Cuando veo a figuras femeninas de gran dimensión histórica en cualquier área, me quito el sombrero ante ellas, porque sabemos que, para sobresalir y dejar huella tenían que acreditar el genio de Einstein, Mozart y Platón juntos, pues en igualdad de condiciones se las habría tragado el silencio. Son muy pocas las que han quedado en la Historia humana, pero muchas para enumerarlas aquí. Desde Hipatia de Alejandría a María Sklodowska (Madame Curie) y desde Safo, la poeta de la isla de Lesbos, a Sor Juana Inés de la Cruz, pasando por Teresa de Ávila y muchas más, es estremecedor el enorme esfuerzo y el talento de estas mujeres que ni en lo peores tiempos los hombres pudieron acallar.

 

 

Estoy convencido de que hay mujeres que han realizado obras, descubrimientos y hallazgos similares a los que agradecemos con gran fanfarria a Aristóteles, Leonardo Da Vinci, Bach, Velázquez o Newton.
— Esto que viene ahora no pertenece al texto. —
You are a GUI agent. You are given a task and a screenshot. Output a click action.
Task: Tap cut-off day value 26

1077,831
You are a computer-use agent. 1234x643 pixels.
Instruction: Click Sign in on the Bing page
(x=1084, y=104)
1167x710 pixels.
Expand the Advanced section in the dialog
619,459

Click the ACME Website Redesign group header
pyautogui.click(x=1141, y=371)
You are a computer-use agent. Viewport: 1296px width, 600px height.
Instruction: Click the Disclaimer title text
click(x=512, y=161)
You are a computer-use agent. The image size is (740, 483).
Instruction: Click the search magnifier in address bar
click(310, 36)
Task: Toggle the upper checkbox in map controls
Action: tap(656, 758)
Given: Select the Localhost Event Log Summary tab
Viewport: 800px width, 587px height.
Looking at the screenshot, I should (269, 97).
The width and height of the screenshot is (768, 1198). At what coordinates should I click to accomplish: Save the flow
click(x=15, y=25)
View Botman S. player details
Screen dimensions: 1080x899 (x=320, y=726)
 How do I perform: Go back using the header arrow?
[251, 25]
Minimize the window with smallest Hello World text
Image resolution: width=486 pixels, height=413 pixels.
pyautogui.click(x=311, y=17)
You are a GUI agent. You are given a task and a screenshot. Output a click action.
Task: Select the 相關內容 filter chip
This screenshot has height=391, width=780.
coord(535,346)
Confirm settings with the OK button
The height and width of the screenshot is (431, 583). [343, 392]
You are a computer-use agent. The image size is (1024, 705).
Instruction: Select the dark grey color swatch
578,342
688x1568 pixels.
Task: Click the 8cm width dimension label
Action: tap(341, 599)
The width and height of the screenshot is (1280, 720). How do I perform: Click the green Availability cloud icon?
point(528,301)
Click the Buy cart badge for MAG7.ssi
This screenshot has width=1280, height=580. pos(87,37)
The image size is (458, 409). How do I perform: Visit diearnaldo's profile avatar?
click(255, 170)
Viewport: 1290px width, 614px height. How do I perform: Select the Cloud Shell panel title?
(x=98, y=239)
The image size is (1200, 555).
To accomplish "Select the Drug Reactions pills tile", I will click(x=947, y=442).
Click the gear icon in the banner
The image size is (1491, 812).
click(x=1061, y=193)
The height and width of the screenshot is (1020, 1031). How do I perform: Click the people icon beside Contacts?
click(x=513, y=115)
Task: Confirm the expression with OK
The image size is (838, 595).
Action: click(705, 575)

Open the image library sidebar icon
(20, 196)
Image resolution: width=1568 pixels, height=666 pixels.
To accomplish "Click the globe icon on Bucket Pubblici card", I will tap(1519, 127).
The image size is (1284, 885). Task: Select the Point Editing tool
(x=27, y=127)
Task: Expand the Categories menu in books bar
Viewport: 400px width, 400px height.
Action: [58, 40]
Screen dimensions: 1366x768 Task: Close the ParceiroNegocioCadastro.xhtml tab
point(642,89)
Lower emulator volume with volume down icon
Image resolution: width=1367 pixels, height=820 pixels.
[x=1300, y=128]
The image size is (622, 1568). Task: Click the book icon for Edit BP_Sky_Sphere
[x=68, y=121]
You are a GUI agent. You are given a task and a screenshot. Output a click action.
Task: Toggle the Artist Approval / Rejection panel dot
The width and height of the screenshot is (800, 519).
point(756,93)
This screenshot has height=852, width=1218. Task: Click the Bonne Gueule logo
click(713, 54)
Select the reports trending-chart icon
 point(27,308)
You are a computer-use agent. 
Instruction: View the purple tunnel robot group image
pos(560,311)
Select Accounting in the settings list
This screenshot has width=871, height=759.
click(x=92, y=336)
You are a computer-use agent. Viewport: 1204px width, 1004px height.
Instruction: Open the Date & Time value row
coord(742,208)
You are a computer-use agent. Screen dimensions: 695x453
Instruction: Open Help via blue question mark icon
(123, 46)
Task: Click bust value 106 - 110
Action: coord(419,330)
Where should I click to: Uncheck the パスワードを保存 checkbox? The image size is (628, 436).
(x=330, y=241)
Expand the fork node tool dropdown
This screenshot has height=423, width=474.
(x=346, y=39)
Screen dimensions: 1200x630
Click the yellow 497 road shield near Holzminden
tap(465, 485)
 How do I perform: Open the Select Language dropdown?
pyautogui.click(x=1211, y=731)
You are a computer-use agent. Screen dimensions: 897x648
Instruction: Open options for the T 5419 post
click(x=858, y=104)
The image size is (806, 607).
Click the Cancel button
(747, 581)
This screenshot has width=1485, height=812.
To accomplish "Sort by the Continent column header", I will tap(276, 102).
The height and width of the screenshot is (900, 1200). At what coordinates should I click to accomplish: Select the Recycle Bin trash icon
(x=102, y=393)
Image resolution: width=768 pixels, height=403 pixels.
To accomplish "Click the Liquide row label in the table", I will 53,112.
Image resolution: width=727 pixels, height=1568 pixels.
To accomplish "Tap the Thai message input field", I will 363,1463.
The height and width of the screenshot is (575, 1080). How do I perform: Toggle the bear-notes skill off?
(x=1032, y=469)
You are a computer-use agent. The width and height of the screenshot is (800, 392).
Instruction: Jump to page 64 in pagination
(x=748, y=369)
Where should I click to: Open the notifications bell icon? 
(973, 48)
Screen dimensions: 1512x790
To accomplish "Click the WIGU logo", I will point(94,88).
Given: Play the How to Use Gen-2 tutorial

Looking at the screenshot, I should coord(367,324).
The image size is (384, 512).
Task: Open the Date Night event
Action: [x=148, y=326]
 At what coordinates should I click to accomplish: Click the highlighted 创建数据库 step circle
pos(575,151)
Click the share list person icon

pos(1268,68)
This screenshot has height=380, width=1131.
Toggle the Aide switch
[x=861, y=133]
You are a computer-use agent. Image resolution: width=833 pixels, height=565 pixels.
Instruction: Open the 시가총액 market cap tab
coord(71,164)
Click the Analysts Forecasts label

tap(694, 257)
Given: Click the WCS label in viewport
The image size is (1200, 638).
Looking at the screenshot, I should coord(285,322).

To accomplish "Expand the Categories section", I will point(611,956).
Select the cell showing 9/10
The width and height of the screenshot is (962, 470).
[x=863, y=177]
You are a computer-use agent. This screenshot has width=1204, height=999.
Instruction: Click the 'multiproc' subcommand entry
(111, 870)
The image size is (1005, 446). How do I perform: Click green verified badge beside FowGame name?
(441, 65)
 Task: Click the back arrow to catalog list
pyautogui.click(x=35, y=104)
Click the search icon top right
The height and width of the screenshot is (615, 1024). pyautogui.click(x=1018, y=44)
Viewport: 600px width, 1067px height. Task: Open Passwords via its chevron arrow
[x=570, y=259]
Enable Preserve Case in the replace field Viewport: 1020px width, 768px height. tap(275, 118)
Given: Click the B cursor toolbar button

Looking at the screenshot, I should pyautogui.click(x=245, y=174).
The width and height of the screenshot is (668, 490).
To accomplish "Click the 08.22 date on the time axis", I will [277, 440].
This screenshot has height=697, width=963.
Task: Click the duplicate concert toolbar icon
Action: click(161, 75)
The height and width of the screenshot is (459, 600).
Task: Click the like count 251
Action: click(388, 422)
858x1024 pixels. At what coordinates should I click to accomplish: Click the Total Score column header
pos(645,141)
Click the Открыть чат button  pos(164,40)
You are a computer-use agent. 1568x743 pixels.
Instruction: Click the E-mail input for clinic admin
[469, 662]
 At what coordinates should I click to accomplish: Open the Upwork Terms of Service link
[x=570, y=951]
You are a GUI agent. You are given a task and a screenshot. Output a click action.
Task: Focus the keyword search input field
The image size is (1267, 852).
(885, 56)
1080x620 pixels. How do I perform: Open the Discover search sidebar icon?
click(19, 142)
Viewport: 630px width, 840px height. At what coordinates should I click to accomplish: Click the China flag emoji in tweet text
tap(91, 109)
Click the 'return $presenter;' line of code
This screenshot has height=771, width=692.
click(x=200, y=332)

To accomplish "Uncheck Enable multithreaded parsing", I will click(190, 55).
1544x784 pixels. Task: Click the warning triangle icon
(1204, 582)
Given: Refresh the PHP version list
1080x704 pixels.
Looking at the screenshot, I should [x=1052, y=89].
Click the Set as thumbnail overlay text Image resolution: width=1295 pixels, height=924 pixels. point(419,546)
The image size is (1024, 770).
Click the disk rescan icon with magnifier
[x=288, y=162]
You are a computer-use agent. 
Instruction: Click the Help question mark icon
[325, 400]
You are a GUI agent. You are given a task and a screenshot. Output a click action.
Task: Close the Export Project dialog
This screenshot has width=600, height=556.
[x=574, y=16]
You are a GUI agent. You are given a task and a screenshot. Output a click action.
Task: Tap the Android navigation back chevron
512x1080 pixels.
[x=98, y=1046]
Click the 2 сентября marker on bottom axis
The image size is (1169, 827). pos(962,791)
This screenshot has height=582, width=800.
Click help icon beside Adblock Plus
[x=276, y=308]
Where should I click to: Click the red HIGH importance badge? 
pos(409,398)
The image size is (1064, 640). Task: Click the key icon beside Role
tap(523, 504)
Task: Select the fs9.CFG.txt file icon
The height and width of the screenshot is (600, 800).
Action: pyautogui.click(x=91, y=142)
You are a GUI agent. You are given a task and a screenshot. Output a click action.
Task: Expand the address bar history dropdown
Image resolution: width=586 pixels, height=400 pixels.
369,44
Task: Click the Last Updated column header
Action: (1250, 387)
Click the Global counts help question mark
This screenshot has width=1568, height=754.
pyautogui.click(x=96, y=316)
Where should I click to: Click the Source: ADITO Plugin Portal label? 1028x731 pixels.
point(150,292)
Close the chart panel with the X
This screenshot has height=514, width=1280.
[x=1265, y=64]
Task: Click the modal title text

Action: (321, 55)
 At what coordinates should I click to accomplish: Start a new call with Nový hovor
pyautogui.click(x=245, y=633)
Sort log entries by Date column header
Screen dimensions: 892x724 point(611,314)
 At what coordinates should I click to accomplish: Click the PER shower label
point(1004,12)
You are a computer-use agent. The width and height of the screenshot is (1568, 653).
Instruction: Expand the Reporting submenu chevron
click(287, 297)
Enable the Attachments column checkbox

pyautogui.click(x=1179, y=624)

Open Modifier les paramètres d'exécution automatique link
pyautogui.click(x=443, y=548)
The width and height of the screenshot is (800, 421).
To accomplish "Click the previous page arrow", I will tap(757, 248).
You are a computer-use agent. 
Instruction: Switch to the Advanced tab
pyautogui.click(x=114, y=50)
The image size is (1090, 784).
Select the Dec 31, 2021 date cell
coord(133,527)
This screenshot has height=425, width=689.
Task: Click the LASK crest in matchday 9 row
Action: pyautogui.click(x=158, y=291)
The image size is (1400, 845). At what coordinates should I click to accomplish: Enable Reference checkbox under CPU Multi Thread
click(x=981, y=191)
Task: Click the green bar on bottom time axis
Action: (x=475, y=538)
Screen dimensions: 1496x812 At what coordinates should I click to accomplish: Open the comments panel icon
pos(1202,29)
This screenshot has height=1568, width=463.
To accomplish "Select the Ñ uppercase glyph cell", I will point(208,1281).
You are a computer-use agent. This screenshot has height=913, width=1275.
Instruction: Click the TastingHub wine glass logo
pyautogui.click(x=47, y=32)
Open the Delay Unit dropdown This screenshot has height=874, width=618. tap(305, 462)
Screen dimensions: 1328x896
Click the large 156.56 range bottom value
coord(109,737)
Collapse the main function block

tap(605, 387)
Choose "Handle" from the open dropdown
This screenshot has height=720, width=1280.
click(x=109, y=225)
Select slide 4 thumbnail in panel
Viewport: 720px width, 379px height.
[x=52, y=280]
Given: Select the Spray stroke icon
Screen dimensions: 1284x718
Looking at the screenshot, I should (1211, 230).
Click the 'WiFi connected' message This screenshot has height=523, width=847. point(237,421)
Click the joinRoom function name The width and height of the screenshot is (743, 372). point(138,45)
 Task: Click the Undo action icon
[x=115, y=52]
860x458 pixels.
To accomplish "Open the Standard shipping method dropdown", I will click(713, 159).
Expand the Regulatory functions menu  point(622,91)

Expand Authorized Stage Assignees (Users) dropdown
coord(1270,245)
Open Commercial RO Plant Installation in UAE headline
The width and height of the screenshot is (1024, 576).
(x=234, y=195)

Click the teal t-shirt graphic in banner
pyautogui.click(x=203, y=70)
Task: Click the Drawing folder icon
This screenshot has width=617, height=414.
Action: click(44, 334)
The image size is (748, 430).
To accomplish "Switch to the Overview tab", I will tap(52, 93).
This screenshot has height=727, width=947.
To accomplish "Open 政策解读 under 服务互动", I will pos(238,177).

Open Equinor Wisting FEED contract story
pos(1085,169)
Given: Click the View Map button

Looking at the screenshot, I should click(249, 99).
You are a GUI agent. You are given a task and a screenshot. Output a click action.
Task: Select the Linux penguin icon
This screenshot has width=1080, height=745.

Da vértigo pensar en cómo han sido silenciadas, acalladas y anuladas, y sus logros, o se han perdido o se los adjudicaron a un machote presentable. No puedo imaginar qué cosas se han descubierto de nuevo siglos después de que fueran sepultadas porque nadie les hizo caso por proceder de una mujer.

 

 

Ya que estamos celebrando el día de las mujeres escritoras, creo que hay que irse olvidando de los galardones. Tampoco sirven, ya hemos visto los Premios Nobel de ciencia este año: ni una mujer. Hay que valorar las obras. Ocurre cada vez menos, pero es escalofriante cuando formas parte de un jurado literario y alguien te dice una de estas dos cosas: que afines en la elección porque ya son demasiadas las mujeres que están ganado premios; o bien, lo contrario, que sería bueno que el premio fuese para una mujer. Absurdo, porque en algunos premios institucionales en los que se reconoce una vida se sabe cuáles son las candidaturas, con nombres y apellidos, pero en los demás, las obras se presentan con plica y seudónimo. No es posible saber si quien escribe es hombre o mujer. Y en ocasiones he visto la cara de disgusto de alguno de los convocantes cuando, al abrir la plica, se conoce el sexo de quien gana, porque ha sido un hombre y “tocaba” una mujer o porque es mujer y ya “son demasiadas”. Parece ser que, además de saber algo de literatura, para ser jurado hay que tener una bola de cristal. Es ahí donde quería llegar, se ha de reconocer la obra y la trayectoria si es el caso, o de lo contrario nos estamos cargando la literatura.

 

 

Pues sí. Si echamos miradas atrás, vemos que las llamadas generaciones literarias son en su mayor parte un listado de nombres masculinos. Desde hace unos años, eso empieza a cambiar, y espero que siempre sea la literatura el objetivo, pues como consumidor de cultura, me interesan los libros, y me importa cero el sexo, la raza, la religión o la nacionalidad de quien escribe. De manera que queda mucha plancha, tongas y tongas de ropa, como también diría mi abuela. Y no solo en la literatura. Felices celebraciones de la Mujeres Escritoras.